Human Genetics for the Social Sciences


Here are some pictures of Peanut, a calico cat who provides an excellent example of Lyonization. Calicos have three different colors of fur--white, black, and orangish brown. The areas of white fur are due to the spotting gene that determines whether or pigment pigment is present. In the white area, there is no pigment. In the black and orange areas, pigment is present.

The difference between the orange and the black areas is determined by Lyonization. All calicos are female and have a pigmentation gene on the X chromosome. One X chromosome contains an allele that results in black pigment while the other X has a different allele that gives orange pigment. Where there is black fur, the X chromosome with the black allele is active while the orange X is a Barr body. Just the opposite occurs in the orange areas--the X with the organge allele is active while the X with the black allele is deactivated. Notice the mosaic pattern of the cat's fur.
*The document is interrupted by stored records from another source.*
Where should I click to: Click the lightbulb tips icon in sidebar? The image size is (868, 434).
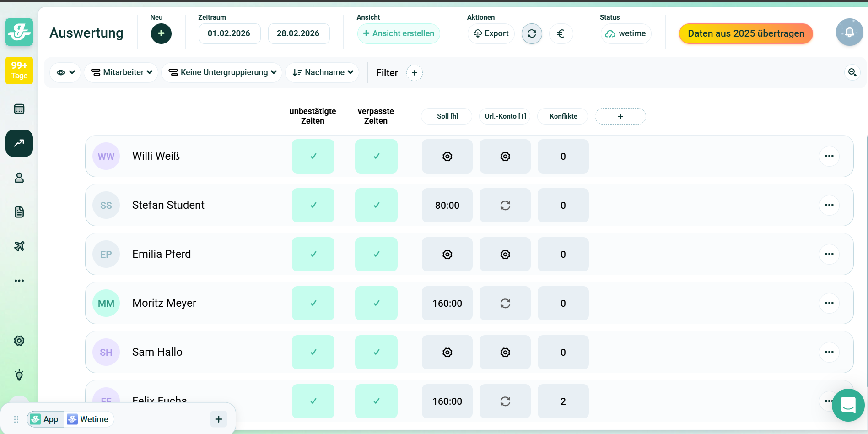[19, 375]
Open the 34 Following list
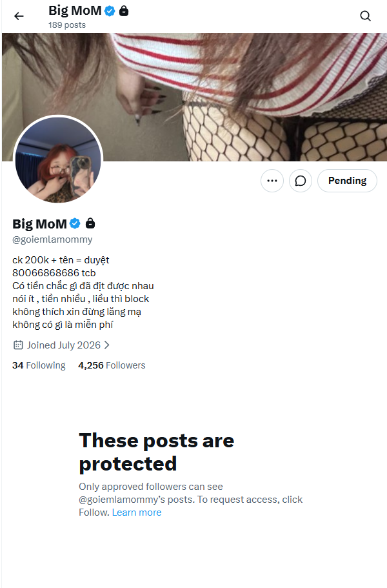 pyautogui.click(x=39, y=365)
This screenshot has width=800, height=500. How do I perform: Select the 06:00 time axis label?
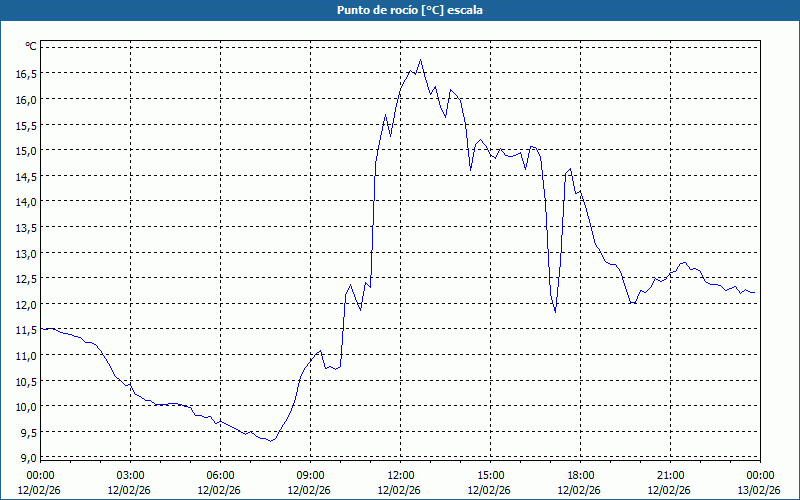point(220,475)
If the cells of her liver or any other organ were "color-coded" to illustrate which X was active, the organ would have a similar mosaic appearance.

The mosaicism is suspected to be the reason why female heterozygotes do not suffer from X-linked recessive traits even though the X chromosome with the "good" allele is inactivated in 50% of her cells in an organ. In the other 50% of the cells, the good allele is expressed and for reasons that are not entirely clear, that 50% is enough to keep an organ functioning.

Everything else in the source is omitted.